Eventually I realized that although I was enjoying the search I was letting the unrealistic dream of getting a once in a lifetime deal on the perfect boat stand in the way of actually owning my own boat. I decided to "settle" for a good boat at a good price, and have never regretted the choice to pay asking price ($16k - virtually my entire life savings at the time) for a good old boat that I could enjoy time sailing on immediately. I've put a couple of thousand miles and spent countless hours sailing up and down the Florida east coast and Keys her despite her numerous flaws. Along the way I've tried to learn about navigation, seamanship, boat repair and maintenance, staying awake on watch through the night, cooking on a small stove in a big seaway, and all the other things a sailor needs to know before setting off to cross an ocean.

This old Endeavour won't ever actually take me around the Capes, but that doesn't mean I can't sit in the cockpit with a glass of port and the wheel in my hand and dream..............

So, yeah, you can find a seaworthy boat for under $20k, and you can have great fun and adventures with it. Just don't let your dreams get in the way of actually doing it.


----------



## solarwindsailor (Aug 28, 2014)

Excellent feedback. I really appreciate it. I was searching more on dangerous floating containers in the middle of the ocean plus other dangers. I think I am not going to risk my life too far out there. I will just sail close by home but preferably more on other folks boat to learn and give them a hand. I will also be doing the basic keel boat lesson soon. I already have the free boat safety course Fish and wild game offer which was really helpful. I am in no rush to buy a boat, but I am eager to learn and join as a crew on a boat close by home. I finally found a club and they invited me to their open house  Now all I have to do is make a good impression.

Overall, I love the sailing community. This is the first forum in my life that people are sane and courteous, but perhaps most of us are educated and older, and I think certain personality folks love to sail is what makes the conversations good here. :laugher

On the other-hand, other forums have profanity, arguing etc...

I think sea people have a peacefulness in their mind/philosophy, nonchalant and just relaxed.

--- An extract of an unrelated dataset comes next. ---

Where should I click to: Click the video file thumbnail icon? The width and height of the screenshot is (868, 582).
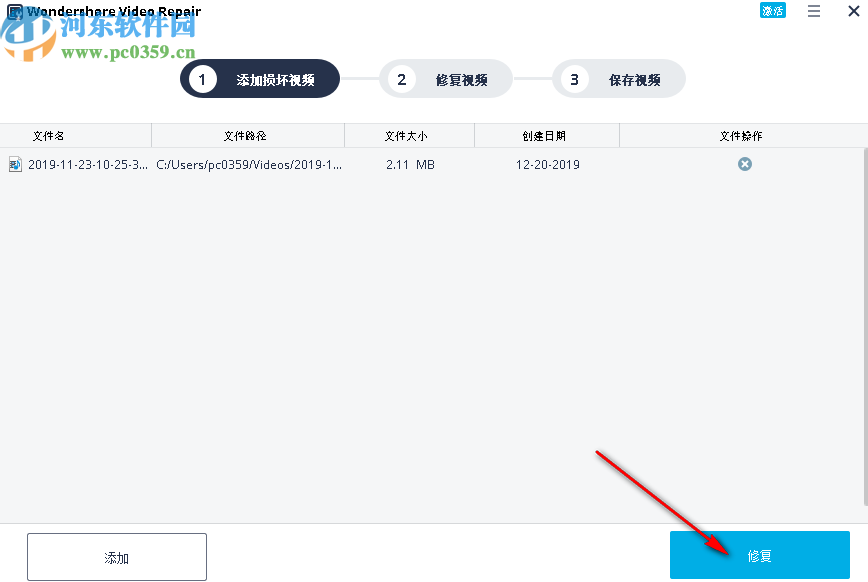tap(15, 164)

But your point is correct. The deals are around, and I won't be looking for perfect, but more of solid built hull that is functional. However, I will stay away from rotting wood, burnt out engine and holes in the boat.



bigdogandy said:


> My 2 cents......yes you can find a great boat for $20k or less, as others have already said, and there are multiple ways of approaching the search for that boat. In my case, I was looking for the "perfect boat" for $20k or less, and I enjoyed about a year of walking docks, looking at Yachtworld, pestering the local brokers, sailing on other people's boats. I dreamed of sailing across the Atlantic to the Med or around the Capes on my hidden gem of a boat.......but every time I found one I thought was "it" there was always some detail that led to say "no that's not the one" and move on.
> 
> Eventually I realized that although I was enjoying the search I was letting the unrealistic dream of getting a once in a lifetime deal on the perfect boat stand in the way of actually owning my own boat. I decided to "settle" for a good boat at a good price, and have never regretted the choice to pay asking price ($16k - virtually my entire life savings at the time) for a good old boat that I could enjoy time sailing on immediately. I've put a couple of thousand miles and spent countless hours sailing up and down the Florida east coast and Keys her despite her numerous flaws. Along the way I've tried to learn about navigation, seamanship, boat repair and maintenance, staying awake on watch through the night, cooking on a small stove in a big seaway, and all the other things a sailor needs to know before setting off to cross an ocean.
> 
> ...


----------



## CaptnBry (Aug 9, 2014)

i saved up 100K in cash (stayed at Starving Student level while earning real $$). Bought a 10K boat to rebuild to my specs. Took off blue water, got hammered in 65kts wind (USCG said so). Boat did fine (me, i have a higher threshold now). 3 cruises solo to Mexico & back. So 20K for totally setup boat, 80k in investments=live off interest/dividends. Experienced cruiser say, more cash flow is better than a bigger boat. Rawson 30, Spectra Water maker, 450W solar, new diesel, ALL new tanks. RADAR, C.A.R.D, new dink/8hp, sails, massive anchors. go cheap, go now!


----------



## solarwindsailor (Aug 28, 2014)

Amazing

What year make and model?



CaptnBry said:


> i saved up 100K in cash (stayed at Starving Student level while earning real $$). Bought a 10K boat to rebuild to my specs. Took off blue water, got hammered in 65kts wind (USCG said so). Boat did fine (me, i have a higher threshold now). 3 cruises solo to Mexico & back. So 20K for totally setup boat, 80k in investments=live off interest/dividends. Experienced cruiser say, more cash flow is better than a bigger boat. Rawson 30, Spectra Water maker, 450W solar, new diesel, ALL new tanks. RADAR, C.A.R.D, new dink/8hp, sails, massive anchors. go cheap, go now!


----------



## GeorgeB (Dec 30, 2004)

Heh, Heh, what a novel approach to boat buying – First scan the daily obituaries. The reality is all estate/trust assets need to be accounted for and appraised prior to dissolution – this includes boats. My experience has been estate boats get offered at their appraised value. Not much chance of buying at a deep discount. I know of single instance where an estate boat had sold for far below “market value”. The owner had died on the boat and it was a week before his body was discovered. The sole heir sold the boat “as is”, leaving the new owner to deal with the smells and the mess.


----------



## Minnesail (Feb 19, 2013)

GeorgeB said:


> I know of single instance where an estate boat had sold for far below "market value". The owner had died on the boat and it was a week before his body was discovered. The sole heir sold the boat "as is", leaving the new owner to deal with the smells and the mess.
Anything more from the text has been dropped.